In 2012, in the month of December, the industrial production of United States had increased by 0.3% which was mainly driven by business performance, in-particular the manufacturing industry. The December’s reading was 2.2 percent above the reading of December 2011, while for the fourth quarter as a whole, industrial output had an annual growth rate of 1 percent. Thus, the industrial production of the country is now at its highest level since June 2008.
There was a drastic increase in the industrial production mainly because of the manufacturing production, which is considered as the largest segment of the industrial segment that accounts for around 12 percent of the U.S economy.
Industrial production had a 1 percent gain in November 2012, since the production returned among the industries even after the negative effect of Hurricane Sandy, according to the U.S. Federal Reserve.
In 2012, the manufacturing production output had increased by 0.8 percent in December, following a 1.3 percent gain in November and a 2.4 percent increase as compared to increase in December 2011. For the fourth quarter, manufacturing production output had a growth of 0.2 percent. Growth in the manufacturing industry was mainly driven by the auto industry and business investment along with stabilization in global growth. The lack of inflation and an improving job market are also helping to improve Americans’ buying power; easing the risk that household spending that will fall as the budget battles in Washington shake confidence.

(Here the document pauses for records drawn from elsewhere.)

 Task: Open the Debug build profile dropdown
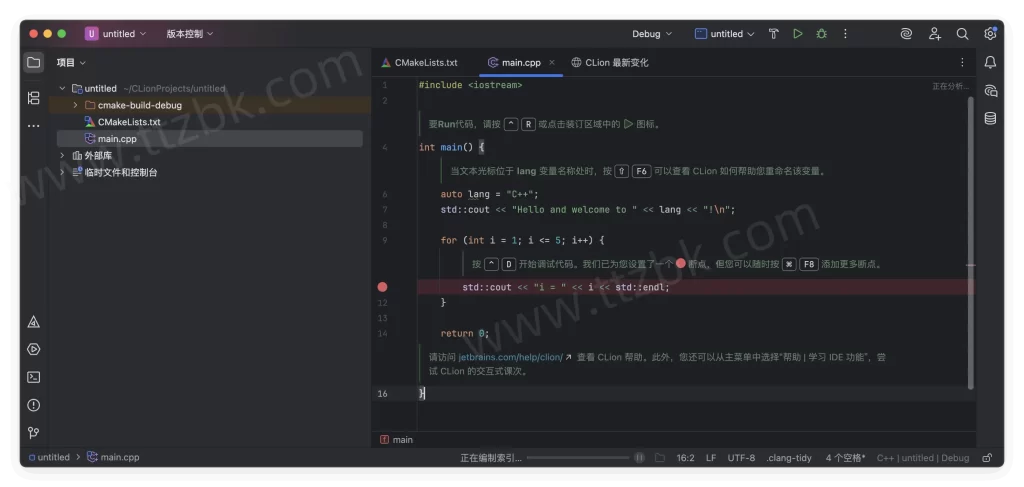(653, 34)
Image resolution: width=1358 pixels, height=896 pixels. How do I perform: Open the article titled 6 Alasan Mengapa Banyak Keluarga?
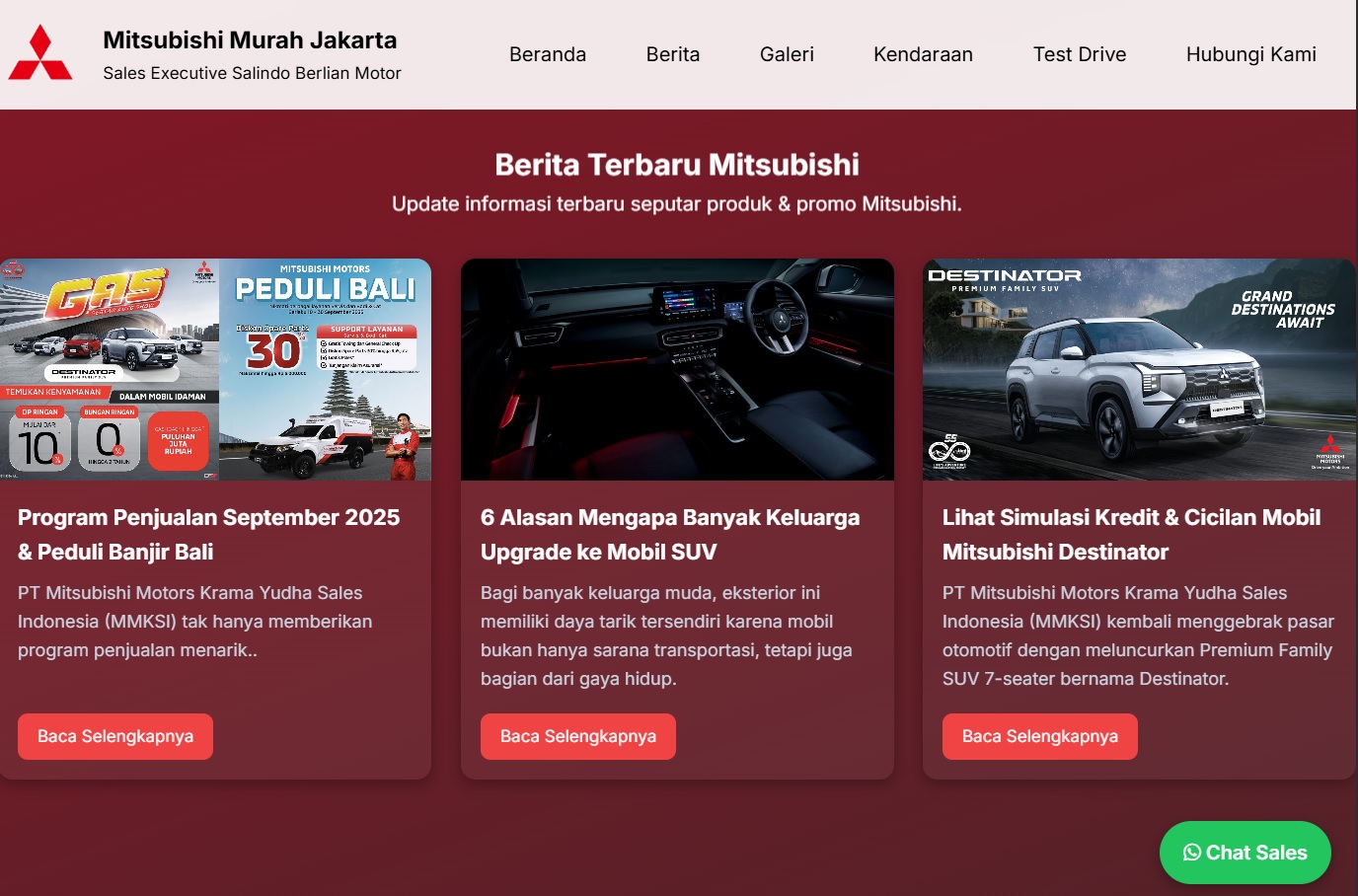click(669, 534)
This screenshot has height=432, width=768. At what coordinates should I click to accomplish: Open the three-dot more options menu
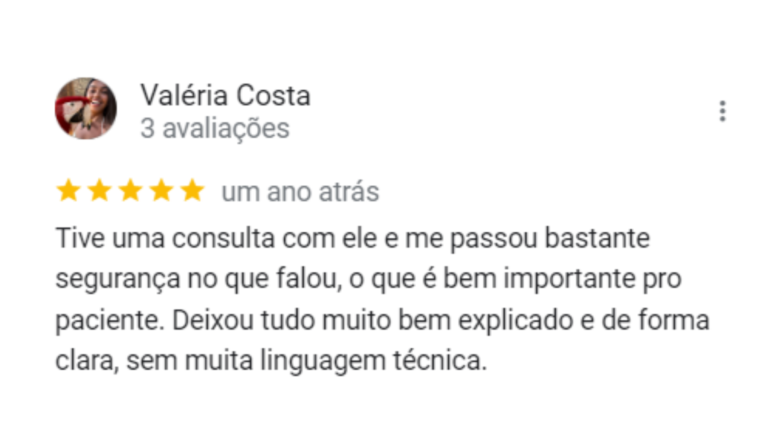click(x=722, y=111)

In the auto industry, because of its stronger performance and recovery of business investment and housing, there is an improvement in the industry.
In December 2012, motor vehicles and parts production had an increase of 2.6 percent after surging 5.8 percent in November. In the same month even business equipment output had an increase of 1.3 percent, along with 1 percent increase in the production of construction supplies.
Meanwhile, mining output also had a growth of 0.6 percent in December 2012, following a 0.3 percent gain in November and 3.3 percent increase over the level for December 2012. But, the production of the utilities fell by 4.8 percent because of the warm weather that decreased the demand for heating.
There was an increase of 0.1 points to 78.8 in the industrial capacity utilization rate in December 2012, which indicates how much of the nation’s production capabilities are currently in use as compared to 1.6 percent increase over the utilization rate for
December 2011. But, the capacity usage remained 1.5 percentage points less compared to the long-run average between 1972 and 2011.
Most of the analysts believe that constant growth through 2013 depends on swift and effective government action to resolve the economic policy issues, inspite of the strong performance in the industrial sector.
The global economic conditions will play an important role in the recovery of production. The decrease in the U.S industry growth is mainly due to the key trading partners for the U.S. manufacturing industry, particularly the European Union and China, which are facing major financial uncertainties.
The recession in the European area and the slowdown in China and other larger emerging markets are very important factors for the health of U.S factories, according to Cliff Waldman, senior economist for the Manufacturers Alliance for Productivity and Innovation (MAPI). He also said that, the risk of reduction in U.S. manufacturing output has weakened the economic and policy climate in the U.S. and hence, the slow growth for U.S. factories would continue in 2013 also.